DRUG RESISTANCE ARTICLES

Drug resistance occurs when diseases stop responding to treatments that once worked. It arises through evolution: random genetic mutations give some microbes, cancer cells, or pests a survival advantage under drug pressure. These survivors reproduce, and over time the population becomes dominated by resistant forms.

In infectious diseases, resistance is driven by widespread and often inappropriate use of antibiotics, antivirals, antifungals and antiparasitic drugs. Bacteria can resist antibiotics by pumping drugs out, breaking them down, altering drug targets or forming protective biofilms. Resistance genes also spread horizontally between microbes. In viruses like HIV or influenza, high mutation rates under antiviral treatment rapidly select resistant variants. Fungi and parasites similarly evolve under antifungal and antiparasitic drugs, threatening treatments for diseases such as malaria.

Cancer drug resistance is a parallel problem. Tumors are genetically diverse; some cells inherently tolerate chemotherapy or targeted agents, or acquire resistance during treatment. Mechanisms include mutations in drug targets, activation of alternative signaling pathways, enhanced DNA repair and drug efflux pumps. The tumor environment, including low oxygen and protective stromal cells, can further shield cancer cells from drugs.

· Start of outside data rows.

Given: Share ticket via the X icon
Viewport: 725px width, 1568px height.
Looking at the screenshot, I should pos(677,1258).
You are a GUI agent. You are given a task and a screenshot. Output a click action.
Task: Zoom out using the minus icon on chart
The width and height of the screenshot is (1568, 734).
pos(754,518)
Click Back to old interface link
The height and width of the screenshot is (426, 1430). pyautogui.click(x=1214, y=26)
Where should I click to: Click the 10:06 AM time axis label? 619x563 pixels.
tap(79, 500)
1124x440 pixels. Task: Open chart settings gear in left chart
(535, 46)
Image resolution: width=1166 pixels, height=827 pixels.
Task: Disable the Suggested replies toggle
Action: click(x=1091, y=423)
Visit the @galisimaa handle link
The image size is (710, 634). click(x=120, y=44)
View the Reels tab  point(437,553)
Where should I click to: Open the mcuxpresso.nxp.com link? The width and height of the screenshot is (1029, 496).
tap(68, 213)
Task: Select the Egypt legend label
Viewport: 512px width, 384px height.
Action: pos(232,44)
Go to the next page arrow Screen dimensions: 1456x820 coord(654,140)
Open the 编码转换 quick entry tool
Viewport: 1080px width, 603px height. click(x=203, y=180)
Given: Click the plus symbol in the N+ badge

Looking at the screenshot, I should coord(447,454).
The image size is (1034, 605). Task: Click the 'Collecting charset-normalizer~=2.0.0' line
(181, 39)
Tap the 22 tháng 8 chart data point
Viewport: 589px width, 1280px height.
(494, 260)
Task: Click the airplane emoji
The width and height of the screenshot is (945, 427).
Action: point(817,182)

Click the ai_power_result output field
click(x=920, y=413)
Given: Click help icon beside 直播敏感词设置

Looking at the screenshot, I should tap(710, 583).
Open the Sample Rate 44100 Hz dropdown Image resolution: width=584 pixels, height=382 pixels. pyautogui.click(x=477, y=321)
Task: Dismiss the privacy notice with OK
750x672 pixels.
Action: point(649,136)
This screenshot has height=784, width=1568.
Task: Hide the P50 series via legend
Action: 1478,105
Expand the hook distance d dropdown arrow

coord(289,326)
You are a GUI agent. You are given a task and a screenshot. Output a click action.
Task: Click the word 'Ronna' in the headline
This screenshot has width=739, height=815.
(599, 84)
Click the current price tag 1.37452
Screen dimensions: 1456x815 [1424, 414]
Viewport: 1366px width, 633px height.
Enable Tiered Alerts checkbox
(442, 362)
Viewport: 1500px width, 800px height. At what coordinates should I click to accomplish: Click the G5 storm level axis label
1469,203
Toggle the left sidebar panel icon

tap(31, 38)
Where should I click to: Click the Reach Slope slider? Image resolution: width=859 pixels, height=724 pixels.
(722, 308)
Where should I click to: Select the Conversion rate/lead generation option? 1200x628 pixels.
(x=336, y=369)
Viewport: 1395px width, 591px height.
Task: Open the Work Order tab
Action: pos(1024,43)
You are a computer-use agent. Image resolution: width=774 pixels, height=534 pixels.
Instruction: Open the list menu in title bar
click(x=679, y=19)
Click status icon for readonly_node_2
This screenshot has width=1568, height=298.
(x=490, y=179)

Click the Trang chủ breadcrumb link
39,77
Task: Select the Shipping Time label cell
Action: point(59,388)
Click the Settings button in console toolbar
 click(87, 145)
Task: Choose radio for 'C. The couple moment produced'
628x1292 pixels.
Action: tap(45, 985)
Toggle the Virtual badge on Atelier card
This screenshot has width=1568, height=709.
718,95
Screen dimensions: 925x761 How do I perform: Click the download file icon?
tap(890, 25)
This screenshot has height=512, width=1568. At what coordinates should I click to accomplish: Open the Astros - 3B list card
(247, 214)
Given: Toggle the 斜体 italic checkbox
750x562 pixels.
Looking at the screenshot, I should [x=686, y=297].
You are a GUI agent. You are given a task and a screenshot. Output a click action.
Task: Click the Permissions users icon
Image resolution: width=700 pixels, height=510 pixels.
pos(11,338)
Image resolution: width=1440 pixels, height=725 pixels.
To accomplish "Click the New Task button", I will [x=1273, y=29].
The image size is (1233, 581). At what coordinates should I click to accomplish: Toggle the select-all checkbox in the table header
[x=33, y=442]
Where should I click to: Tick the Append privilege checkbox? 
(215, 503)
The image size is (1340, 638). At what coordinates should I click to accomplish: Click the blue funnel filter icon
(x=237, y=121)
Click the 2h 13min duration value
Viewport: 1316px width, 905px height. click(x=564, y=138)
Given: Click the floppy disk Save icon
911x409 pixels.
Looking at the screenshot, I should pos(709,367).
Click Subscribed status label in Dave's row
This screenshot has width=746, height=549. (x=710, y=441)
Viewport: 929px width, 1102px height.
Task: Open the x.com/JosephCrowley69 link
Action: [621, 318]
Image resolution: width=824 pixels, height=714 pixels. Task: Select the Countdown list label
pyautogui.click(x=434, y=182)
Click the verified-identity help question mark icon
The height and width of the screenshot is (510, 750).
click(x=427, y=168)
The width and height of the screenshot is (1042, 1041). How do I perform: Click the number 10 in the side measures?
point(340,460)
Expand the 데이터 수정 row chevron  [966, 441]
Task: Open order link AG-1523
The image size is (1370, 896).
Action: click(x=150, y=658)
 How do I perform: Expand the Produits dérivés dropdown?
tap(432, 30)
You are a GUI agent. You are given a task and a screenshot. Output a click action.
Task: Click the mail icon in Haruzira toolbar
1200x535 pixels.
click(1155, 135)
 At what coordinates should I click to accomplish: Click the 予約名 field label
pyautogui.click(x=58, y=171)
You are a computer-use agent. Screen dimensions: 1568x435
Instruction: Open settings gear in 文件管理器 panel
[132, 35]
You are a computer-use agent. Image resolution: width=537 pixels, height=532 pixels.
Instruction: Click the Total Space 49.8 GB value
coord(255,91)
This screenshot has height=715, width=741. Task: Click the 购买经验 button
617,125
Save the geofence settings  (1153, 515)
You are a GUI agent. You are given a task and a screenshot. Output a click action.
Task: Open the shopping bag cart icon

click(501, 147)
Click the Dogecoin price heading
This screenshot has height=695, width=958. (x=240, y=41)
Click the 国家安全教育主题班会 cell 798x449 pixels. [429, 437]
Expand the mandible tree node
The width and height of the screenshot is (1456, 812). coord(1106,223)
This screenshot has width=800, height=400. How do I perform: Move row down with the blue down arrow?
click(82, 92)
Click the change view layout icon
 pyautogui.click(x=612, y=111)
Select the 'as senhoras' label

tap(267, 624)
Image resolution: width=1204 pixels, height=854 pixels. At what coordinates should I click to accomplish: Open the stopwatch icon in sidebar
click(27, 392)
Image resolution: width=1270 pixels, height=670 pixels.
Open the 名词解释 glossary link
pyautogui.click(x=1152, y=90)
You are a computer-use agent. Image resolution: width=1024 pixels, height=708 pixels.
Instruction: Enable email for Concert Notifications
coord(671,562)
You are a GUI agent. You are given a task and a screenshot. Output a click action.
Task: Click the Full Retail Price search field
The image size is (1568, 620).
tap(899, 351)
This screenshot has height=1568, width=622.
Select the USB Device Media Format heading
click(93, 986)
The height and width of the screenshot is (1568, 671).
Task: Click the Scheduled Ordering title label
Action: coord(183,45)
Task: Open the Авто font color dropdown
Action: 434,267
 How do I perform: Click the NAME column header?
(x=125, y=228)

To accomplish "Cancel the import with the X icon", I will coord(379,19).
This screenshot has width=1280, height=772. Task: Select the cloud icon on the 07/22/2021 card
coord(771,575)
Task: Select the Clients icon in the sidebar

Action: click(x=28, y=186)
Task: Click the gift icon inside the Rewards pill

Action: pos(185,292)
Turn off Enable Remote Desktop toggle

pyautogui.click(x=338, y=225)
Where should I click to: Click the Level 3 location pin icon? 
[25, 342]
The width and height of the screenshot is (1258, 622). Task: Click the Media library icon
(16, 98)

In agriculture, heavy reliance on pesticides and herbicides selects for resistant insects, weeds and plant pathogens, reducing crop yields and prompting use of higher doses or new chemicals. Across fields, key responses include using combination therapies, optimizing drug dosing, limiting unnecessary use, monitoring resistance patterns and developing new treatments. Understanding the evolutionary and molecular basis of resistance is central to designing more durable therapies and control strategies.